See sending me a few beautiful chain emails
and texts daily and the occasional calling so that we stay in touch doesn’t
constitute a relationship. I talk to the garbage dude na mtu wamaji more than that and you don’t see me tryna have their
babies now, do you? Besides I don’t do long distance. The longest distance
between me and Mr. Right should be between the bedroom and the kitchen.lol.

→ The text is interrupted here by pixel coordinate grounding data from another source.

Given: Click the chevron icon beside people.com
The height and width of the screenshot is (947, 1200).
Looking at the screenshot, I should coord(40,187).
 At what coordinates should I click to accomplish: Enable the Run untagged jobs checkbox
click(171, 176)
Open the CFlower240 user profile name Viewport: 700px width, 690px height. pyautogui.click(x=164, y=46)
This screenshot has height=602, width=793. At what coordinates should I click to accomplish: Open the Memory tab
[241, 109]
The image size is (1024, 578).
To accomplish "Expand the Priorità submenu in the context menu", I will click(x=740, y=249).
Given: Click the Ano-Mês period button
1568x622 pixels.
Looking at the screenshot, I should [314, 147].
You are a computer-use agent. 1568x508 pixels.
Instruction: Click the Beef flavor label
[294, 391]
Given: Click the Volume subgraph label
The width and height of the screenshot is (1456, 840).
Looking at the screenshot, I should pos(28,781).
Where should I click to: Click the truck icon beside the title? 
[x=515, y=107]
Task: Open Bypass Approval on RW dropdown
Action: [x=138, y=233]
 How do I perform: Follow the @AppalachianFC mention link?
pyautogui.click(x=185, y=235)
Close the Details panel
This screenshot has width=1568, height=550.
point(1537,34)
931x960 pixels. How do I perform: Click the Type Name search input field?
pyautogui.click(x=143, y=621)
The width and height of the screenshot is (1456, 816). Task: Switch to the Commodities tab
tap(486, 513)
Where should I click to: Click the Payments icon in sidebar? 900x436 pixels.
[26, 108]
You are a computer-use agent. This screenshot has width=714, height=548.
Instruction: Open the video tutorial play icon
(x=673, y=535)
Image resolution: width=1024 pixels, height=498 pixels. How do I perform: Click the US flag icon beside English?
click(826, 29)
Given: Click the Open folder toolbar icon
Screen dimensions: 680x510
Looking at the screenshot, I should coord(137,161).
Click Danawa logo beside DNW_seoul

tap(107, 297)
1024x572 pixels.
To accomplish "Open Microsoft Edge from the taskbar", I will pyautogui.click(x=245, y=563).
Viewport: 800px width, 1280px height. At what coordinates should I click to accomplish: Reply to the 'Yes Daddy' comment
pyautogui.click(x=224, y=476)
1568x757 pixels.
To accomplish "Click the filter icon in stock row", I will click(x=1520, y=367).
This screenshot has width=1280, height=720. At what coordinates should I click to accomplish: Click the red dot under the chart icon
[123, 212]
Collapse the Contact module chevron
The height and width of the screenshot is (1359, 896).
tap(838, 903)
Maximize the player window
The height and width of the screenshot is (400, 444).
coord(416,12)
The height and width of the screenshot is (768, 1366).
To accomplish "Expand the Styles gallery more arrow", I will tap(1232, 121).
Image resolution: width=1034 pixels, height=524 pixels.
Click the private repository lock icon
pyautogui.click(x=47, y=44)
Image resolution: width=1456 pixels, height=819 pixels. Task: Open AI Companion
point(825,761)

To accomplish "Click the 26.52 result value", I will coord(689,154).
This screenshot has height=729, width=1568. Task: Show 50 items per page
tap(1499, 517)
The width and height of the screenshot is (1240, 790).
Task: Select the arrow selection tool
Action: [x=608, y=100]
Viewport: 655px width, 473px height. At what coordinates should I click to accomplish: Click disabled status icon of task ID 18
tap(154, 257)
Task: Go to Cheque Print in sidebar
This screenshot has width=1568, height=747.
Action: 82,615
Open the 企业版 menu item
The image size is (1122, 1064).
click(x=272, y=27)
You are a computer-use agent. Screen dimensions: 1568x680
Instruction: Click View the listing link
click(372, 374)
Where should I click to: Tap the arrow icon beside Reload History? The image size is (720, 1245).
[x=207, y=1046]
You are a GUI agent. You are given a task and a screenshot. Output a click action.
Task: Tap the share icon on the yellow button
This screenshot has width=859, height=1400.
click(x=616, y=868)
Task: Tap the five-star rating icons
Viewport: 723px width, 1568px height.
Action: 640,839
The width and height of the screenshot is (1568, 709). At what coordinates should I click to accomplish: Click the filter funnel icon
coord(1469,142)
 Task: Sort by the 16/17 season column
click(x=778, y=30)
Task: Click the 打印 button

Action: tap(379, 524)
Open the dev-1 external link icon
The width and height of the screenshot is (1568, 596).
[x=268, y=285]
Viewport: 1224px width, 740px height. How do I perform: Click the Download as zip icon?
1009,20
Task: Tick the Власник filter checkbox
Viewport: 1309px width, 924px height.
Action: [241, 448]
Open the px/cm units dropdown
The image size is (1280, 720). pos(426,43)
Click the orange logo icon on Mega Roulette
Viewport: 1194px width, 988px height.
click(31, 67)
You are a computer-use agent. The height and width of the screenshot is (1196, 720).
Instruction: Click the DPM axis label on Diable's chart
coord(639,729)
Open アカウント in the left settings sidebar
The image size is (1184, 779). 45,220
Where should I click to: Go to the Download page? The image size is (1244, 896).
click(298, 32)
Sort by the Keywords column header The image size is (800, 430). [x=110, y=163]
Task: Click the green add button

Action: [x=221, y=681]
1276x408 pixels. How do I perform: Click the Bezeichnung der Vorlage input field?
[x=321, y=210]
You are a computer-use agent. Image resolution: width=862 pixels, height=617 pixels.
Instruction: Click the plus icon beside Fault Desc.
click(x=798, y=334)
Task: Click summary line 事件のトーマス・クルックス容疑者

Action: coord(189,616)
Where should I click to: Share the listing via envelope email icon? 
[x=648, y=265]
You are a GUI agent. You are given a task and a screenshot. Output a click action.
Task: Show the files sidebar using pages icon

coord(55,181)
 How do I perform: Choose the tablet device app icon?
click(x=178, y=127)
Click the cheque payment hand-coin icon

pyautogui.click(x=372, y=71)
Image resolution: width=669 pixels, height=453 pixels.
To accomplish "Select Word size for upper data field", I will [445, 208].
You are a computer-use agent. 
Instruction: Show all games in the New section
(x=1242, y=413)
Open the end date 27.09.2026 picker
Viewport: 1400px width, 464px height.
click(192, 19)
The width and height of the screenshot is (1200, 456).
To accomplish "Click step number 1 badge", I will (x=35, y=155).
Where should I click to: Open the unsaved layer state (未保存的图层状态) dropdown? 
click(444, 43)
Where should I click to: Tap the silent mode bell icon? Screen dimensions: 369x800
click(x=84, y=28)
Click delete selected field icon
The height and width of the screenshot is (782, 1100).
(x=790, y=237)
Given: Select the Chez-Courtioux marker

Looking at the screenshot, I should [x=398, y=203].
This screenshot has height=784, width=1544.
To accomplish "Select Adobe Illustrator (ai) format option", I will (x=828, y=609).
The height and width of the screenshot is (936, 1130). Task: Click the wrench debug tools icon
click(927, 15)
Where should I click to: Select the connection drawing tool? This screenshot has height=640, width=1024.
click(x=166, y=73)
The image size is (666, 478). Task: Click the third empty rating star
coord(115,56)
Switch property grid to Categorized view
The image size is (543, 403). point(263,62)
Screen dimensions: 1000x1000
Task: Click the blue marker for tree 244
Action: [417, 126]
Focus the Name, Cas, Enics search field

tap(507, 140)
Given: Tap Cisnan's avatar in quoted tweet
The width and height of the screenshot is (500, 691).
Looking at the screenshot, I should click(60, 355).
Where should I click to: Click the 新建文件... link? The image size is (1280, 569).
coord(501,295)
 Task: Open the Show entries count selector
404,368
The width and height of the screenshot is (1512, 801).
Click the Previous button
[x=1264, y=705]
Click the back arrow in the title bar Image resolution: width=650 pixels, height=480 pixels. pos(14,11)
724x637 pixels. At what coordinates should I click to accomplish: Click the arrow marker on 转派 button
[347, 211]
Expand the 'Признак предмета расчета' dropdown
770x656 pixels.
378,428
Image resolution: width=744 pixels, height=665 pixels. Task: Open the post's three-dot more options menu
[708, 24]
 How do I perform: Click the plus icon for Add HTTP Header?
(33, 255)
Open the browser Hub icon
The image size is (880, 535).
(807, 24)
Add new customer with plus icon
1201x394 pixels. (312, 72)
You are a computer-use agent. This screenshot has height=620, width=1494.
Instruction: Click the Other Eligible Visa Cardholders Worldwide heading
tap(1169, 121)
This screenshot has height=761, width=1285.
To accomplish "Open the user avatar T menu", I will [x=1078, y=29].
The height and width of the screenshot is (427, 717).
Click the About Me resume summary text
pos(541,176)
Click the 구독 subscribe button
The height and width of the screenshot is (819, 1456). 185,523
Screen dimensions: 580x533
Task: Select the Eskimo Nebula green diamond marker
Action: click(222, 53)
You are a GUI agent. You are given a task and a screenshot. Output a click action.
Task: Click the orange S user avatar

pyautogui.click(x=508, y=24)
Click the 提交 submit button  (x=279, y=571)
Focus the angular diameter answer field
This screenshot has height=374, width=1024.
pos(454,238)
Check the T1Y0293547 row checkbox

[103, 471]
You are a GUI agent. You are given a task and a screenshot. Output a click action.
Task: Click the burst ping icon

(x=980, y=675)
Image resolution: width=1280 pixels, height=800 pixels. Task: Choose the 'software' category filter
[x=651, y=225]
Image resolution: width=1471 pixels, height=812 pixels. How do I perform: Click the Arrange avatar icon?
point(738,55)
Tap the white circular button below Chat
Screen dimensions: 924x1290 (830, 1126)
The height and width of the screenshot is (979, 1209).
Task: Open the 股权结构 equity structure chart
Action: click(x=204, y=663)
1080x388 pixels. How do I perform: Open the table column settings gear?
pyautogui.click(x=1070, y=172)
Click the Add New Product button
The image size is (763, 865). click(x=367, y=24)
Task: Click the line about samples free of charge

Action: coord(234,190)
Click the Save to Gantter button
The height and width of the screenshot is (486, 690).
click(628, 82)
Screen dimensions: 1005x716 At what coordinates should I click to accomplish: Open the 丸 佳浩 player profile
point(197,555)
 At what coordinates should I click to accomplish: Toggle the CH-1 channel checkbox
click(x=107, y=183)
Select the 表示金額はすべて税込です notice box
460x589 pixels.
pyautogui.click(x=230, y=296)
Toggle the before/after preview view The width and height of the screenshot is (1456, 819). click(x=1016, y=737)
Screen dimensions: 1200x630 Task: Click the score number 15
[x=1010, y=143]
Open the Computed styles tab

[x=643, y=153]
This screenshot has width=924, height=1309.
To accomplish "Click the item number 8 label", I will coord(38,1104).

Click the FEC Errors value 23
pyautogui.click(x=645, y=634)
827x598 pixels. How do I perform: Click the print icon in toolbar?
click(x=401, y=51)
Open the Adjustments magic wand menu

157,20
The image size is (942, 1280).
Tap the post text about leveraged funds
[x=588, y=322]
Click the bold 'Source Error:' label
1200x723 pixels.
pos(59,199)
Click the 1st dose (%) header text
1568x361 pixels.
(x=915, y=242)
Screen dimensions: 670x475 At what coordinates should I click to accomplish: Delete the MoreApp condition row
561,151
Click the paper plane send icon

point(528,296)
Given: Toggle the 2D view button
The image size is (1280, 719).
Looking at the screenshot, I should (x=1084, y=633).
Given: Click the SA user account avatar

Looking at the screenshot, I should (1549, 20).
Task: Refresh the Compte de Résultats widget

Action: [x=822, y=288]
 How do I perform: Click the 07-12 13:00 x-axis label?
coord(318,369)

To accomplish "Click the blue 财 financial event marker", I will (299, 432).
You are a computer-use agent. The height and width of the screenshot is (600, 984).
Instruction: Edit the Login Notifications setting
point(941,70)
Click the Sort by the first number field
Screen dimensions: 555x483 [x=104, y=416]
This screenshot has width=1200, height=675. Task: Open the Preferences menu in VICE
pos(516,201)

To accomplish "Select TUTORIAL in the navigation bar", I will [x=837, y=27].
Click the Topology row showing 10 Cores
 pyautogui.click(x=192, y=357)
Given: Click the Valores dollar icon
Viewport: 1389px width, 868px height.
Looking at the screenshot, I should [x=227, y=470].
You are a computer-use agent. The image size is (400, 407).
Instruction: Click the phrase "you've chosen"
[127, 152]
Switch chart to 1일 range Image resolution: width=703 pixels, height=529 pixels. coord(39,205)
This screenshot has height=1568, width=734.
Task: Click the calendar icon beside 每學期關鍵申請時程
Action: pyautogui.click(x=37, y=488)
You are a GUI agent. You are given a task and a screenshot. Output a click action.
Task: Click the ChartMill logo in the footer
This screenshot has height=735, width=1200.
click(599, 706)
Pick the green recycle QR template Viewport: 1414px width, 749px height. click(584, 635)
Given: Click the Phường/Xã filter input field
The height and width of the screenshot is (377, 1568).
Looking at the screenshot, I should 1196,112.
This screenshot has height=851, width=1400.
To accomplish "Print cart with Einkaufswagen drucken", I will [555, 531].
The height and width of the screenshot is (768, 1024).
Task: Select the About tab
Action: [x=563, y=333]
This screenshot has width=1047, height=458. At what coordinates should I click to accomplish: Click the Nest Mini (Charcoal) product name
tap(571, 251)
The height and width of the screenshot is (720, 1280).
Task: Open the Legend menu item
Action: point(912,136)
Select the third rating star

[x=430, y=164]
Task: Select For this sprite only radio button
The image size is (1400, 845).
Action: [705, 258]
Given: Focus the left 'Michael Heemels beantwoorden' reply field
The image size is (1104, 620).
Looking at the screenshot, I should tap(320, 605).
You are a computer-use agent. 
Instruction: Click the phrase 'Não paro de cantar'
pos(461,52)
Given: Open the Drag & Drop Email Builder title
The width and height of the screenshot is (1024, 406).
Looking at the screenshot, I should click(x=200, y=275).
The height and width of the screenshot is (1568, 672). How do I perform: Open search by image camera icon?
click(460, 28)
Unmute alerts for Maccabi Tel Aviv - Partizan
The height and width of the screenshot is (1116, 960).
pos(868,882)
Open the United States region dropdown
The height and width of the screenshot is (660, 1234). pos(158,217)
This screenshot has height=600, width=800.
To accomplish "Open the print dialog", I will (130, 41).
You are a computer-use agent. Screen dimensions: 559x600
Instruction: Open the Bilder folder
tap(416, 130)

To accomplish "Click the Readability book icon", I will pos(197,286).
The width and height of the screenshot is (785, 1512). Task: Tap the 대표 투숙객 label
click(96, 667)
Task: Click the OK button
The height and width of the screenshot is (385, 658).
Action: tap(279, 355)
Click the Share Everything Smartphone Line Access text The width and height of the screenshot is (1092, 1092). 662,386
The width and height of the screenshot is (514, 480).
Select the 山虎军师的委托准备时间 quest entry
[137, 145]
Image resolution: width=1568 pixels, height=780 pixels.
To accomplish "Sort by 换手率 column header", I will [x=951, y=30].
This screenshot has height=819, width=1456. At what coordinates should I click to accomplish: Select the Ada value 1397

Over the years I have noticed that most men
don’t exactly believe in finding soul mates or the right woman. Men wait for
the right time to marry and women wait for the right man. So when a man is
ready to settle down, the women he is with at the moment of the inspiration is
the one he will marry. So cross your fingers ladies and hope that the one you
are with gets inspired to settle down with you soon. That’s why you can break
up with a guy then 2 months later he is making wedding plans with another
heifer. After you he realized he didn’t have the energy to look for another
chic and court for a long time again.
Don’t be desperate to get married and have
kids, the opposite sex can smell it from a long way off and are repulsed. I went
to this gathering over the weekend and this dude started interrogating me.
Asking me what I do for a living, who is my pastor, how old I am (yes he went
there) etc. He wanted me to cram my cv in that small time period to save
himself from having to buy me kwon gi
rech and talk about my awesome self. Talk about speed dating on high gear.
Good thing I was able to bs my way out of it.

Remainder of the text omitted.